Let us look at the activity of an employee at the cash register in the supermarket. Their working conditions are similar to the requirements of harsh factory work. However these employees, who are active in the sphere of circulation, produce no value. Must one thus count them as petty bourgeois, although their work and living conditions are generally similar [to that of the industrial proletariat]?We can not determine the class relations of the employees by whether or not they create value and surplus-value, but only based on whether and to what degree their working and living conditions approach that of the industrial proletariat.
If one assigns any kind of significance to the question of the creation of surplus-value in the class analysis, then one comes unquestionably to the most absurd conclusions: if a locomotive driver drives a freight train on one day, and a passenger train on another day, then one must count him on the first day as part of the proletariat, since his labor adds value to the commodities by their transportation, while on the other day as part of the petty bourgeoisie, since his labor in performing a service creates no value.
The scientific-technical revolution also leads to a further increase of the employees occupied in technical professions.
The revisionists of various kinds claim that the scientific-technical intellectuals belong in whole or in part to the proletariat.
The revisionist parties have good reasons to count the largest part of the intellectuals among the proletariat, since the intellectuals together with the labor aristocracy represent the chief social support of these parties.
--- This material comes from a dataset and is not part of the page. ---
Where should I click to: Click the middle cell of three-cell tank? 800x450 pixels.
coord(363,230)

However this relation has nothing on common with Marxism-Leninism.The actual task of the technical and engineering personnel is in the activity of directing and organizing. Of course they provide unpaid surplus labor and are exploited by the capitalists; at the same time they are the representatives of the capitalists in the direction of production. The task of the engineers is above all to find methods of raising the productivity of labor. Therefore they stand by their position in production in contradiction to the working class and serve capital.
Of course this does not mean that every engineer is the sworn enemy of the working class.
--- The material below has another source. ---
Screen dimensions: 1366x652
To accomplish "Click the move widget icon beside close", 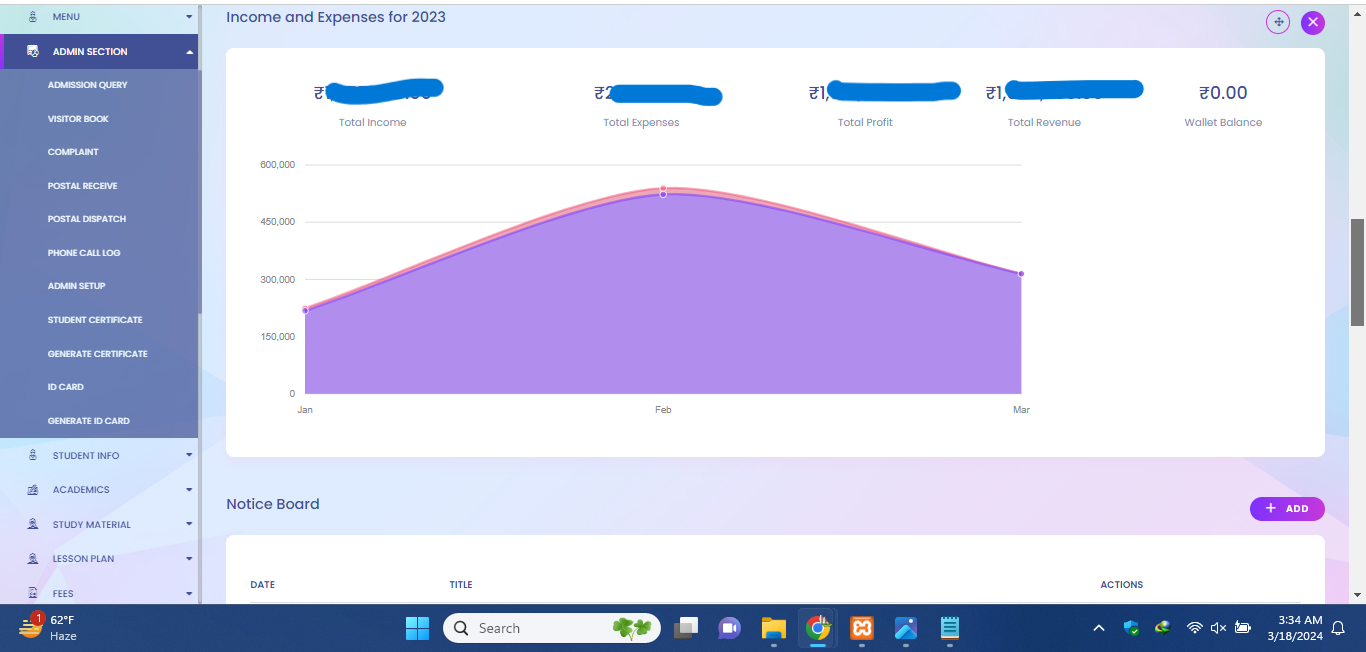I will [1278, 22].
When we emphasize the fact that the scientific-technical intellectuals do not belong to the working class, we are not speaking here of the technicians, who produce directly and are not part of the directing and organizing activities.
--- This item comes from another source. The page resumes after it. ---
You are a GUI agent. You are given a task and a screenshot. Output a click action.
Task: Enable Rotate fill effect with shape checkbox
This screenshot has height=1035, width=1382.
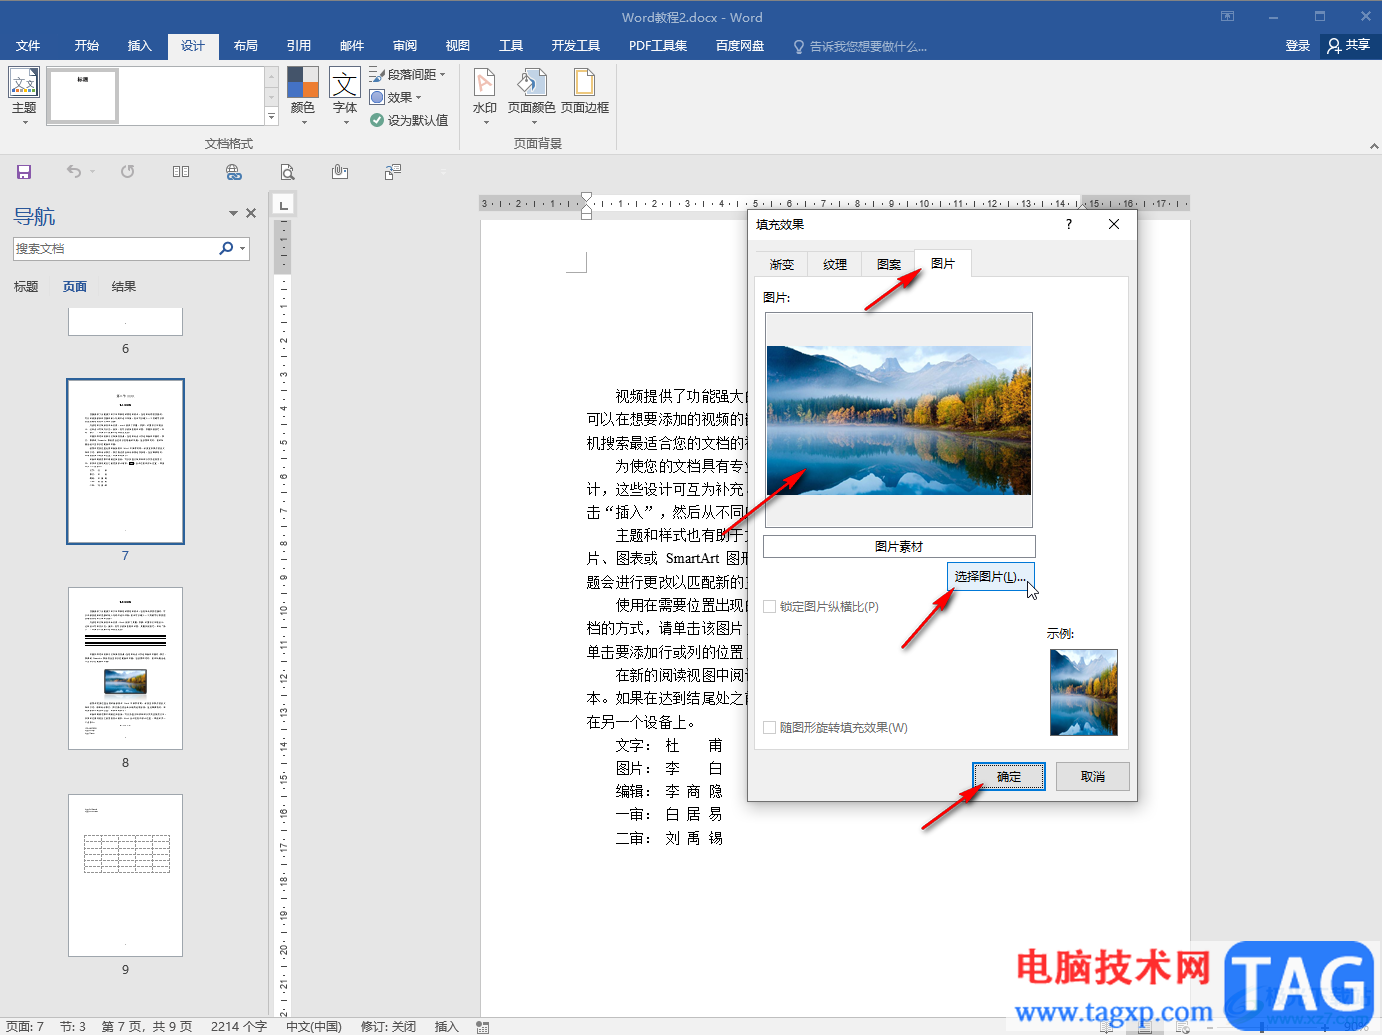[x=769, y=728]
The analysis of Marx and Engels, that bourgeois society is increasingly split into two hostile classes, has been fully confirmed. The increase in the employees does not in any way mean the increase in the middle class; moreover within the ranks of the employees the section that belongs to the proletariat is constantly increasing.
Thus the overwhelming portion of the office workers today belongs to the proletariat; also the large portion of salespeople, as well as a portion of the workers in banking and insurance. Also a smaller portion of the officials belongs to the proletariat; the fact that the post office and railways are state enterprises leads to some of the workers employed in these enterprises having the status of officials.A larger share of the employees belong to the proletariat, and a larger portion to the lower petty bourgeoisie, the closest allies of the proletariat, while the broad masses of the employees used to be a social prop of the bourgeoisie. The social development has also led to a class shift within the ranks of the employees, which has strengthened the fighting position of the working class.
For the communists this leads to the conclusion, that they must pay close attention to the work among the employees and to struggle so that the mass of the working employees will stand on the side of the industrial proletariat in the proletarian revolution.